BEGIN Data in this exercise

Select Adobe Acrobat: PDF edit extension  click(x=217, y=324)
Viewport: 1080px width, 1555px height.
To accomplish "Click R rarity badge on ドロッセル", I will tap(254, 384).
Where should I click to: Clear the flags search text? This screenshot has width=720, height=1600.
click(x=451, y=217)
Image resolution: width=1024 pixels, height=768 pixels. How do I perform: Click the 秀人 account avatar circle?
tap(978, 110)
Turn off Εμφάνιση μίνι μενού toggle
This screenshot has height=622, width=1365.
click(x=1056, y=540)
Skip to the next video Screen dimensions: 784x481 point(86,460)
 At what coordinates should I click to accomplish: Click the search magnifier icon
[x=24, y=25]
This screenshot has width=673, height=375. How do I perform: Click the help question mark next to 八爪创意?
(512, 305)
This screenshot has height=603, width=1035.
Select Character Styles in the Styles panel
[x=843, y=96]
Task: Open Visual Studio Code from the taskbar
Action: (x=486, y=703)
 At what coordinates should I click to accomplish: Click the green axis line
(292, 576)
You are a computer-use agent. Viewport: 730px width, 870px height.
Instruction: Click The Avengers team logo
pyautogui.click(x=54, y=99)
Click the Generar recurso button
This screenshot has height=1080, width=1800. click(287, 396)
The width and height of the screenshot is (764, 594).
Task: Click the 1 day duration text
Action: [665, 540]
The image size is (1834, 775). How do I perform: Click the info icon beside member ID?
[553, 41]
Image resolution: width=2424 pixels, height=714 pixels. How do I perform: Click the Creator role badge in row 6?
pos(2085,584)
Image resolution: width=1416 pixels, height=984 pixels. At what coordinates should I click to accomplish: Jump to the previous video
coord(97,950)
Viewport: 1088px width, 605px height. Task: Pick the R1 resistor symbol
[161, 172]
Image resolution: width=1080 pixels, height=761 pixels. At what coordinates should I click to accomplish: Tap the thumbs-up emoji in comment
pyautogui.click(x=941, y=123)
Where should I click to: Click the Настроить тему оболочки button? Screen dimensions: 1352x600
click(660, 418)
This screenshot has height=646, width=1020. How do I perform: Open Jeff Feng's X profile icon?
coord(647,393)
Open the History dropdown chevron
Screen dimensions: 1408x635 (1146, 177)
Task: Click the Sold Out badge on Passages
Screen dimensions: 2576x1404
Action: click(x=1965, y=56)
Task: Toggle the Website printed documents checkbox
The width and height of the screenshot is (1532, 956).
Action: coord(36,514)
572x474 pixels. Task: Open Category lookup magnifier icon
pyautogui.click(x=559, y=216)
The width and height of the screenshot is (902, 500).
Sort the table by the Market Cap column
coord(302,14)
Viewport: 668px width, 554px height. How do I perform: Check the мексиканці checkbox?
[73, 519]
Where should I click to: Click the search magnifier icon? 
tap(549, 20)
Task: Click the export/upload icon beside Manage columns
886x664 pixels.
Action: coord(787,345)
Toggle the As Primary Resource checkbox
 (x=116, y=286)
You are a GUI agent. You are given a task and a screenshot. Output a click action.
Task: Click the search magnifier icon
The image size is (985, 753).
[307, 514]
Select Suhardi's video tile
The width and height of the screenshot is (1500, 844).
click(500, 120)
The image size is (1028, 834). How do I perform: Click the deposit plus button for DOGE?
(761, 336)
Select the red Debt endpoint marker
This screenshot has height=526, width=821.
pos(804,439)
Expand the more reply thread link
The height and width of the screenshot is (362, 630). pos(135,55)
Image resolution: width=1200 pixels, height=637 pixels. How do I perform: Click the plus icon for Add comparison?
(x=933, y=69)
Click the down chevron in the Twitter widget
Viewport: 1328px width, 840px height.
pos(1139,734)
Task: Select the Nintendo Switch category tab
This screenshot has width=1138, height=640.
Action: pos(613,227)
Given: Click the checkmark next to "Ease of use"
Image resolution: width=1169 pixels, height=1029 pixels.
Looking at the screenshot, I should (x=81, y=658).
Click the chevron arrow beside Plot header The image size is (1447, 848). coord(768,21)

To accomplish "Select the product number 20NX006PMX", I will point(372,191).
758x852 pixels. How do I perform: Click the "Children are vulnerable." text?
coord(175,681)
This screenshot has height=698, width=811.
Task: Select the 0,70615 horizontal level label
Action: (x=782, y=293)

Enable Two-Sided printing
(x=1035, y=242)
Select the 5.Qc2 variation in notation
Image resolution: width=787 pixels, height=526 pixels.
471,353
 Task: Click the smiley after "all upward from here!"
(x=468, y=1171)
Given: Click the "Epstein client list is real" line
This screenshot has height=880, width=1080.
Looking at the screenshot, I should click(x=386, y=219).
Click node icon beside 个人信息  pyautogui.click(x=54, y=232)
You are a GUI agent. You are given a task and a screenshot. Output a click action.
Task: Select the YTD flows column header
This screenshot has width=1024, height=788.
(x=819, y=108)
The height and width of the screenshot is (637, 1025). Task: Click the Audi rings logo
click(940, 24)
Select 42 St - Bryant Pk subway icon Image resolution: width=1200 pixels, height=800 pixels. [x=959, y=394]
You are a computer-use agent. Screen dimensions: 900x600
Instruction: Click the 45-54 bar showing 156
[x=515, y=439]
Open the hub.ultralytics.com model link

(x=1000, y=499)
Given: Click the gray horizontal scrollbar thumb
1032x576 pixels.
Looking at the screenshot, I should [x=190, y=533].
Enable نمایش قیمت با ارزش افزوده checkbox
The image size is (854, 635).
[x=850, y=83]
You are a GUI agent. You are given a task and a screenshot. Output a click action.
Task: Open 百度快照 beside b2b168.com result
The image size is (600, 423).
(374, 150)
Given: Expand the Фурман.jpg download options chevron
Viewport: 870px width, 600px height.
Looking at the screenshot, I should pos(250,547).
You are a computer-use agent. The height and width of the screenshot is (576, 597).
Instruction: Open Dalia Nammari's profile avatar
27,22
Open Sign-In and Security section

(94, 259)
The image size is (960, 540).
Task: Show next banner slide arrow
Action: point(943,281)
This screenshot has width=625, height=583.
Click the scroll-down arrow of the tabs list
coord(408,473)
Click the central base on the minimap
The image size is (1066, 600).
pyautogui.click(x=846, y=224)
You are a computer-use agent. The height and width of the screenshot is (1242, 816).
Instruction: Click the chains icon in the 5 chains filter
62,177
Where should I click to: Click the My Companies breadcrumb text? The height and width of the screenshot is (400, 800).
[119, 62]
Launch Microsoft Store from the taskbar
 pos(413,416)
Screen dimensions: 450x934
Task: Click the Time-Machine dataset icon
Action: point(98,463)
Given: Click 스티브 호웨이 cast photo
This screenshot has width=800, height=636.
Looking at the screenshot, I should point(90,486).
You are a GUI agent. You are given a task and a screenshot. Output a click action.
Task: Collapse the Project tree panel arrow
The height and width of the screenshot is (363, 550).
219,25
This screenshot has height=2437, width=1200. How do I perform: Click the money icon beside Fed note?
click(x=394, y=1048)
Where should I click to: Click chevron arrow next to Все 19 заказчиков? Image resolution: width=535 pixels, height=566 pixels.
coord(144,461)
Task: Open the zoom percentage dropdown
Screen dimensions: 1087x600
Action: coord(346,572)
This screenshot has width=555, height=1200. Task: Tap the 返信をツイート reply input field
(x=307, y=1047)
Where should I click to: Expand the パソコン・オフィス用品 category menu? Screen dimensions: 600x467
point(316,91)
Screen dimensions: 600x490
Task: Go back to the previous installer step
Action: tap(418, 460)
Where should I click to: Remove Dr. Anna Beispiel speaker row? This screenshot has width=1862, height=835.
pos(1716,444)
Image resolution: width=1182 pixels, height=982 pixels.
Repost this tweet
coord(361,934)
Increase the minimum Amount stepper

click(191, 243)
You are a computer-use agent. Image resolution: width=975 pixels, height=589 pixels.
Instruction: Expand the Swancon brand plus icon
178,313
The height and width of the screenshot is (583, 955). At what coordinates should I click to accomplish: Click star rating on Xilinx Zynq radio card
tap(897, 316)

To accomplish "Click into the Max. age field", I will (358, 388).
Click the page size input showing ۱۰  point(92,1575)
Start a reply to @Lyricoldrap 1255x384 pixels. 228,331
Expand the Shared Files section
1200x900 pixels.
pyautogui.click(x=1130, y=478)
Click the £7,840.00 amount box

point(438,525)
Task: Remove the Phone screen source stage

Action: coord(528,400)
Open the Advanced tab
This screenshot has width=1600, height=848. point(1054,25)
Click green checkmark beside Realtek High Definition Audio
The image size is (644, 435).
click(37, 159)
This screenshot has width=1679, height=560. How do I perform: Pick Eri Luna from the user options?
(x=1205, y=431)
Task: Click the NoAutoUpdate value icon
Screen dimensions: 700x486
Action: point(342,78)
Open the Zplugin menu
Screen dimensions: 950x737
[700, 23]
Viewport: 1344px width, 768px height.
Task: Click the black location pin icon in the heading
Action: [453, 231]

END Data in this exercise

In the data above, find the line with "Click the down chevron in the Twitter widget" and the line with "Given: Expand the". Retype both, plus every line between them, exactly.

Click the down chevron in the Twitter widget
Viewport: 1328px width, 840px height.
pos(1139,734)
Task: Select the Nintendo Switch category tab
This screenshot has width=1138, height=640.
Action: pos(613,227)
Given: Click the checkmark next to "Ease of use"
Image resolution: width=1169 pixels, height=1029 pixels.
Looking at the screenshot, I should (x=81, y=658).
Click the chevron arrow beside Plot header The image size is (1447, 848). coord(768,21)

To accomplish "Select the product number 20NX006PMX", I will point(372,191).
758x852 pixels. How do I perform: Click the "Children are vulnerable." text?
coord(175,681)
This screenshot has height=698, width=811.
Task: Select the 0,70615 horizontal level label
Action: (x=782, y=293)

Enable Two-Sided printing
(x=1035, y=242)
Select the 5.Qc2 variation in notation
Image resolution: width=787 pixels, height=526 pixels.
471,353
 Task: Click the smiley after "all upward from here!"
(x=468, y=1171)
Given: Click the "Epstein client list is real" line
This screenshot has height=880, width=1080.
Looking at the screenshot, I should click(x=386, y=219).
Click node icon beside 个人信息  pyautogui.click(x=54, y=232)
You are a GUI agent. You are given a task and a screenshot. Output a click action.
Task: Select the YTD flows column header
This screenshot has width=1024, height=788.
(x=819, y=108)
The height and width of the screenshot is (637, 1025). Task: Click the Audi rings logo
click(940, 24)
Select 42 St - Bryant Pk subway icon Image resolution: width=1200 pixels, height=800 pixels. [x=959, y=394]
You are a computer-use agent. Screen dimensions: 900x600
Instruction: Click the 45-54 bar showing 156
[x=515, y=439]
Open the hub.ultralytics.com model link

(x=1000, y=499)
Given: Click the gray horizontal scrollbar thumb
1032x576 pixels.
Looking at the screenshot, I should [x=190, y=533].
Enable نمایش قیمت با ارزش افزوده checkbox
The image size is (854, 635).
[x=850, y=83]
You are a GUI agent. You are given a task and a screenshot. Output a click action.
Task: Open 百度快照 beside b2b168.com result
The image size is (600, 423).
(374, 150)
Given: Expand the Фурман.jpg download options chevron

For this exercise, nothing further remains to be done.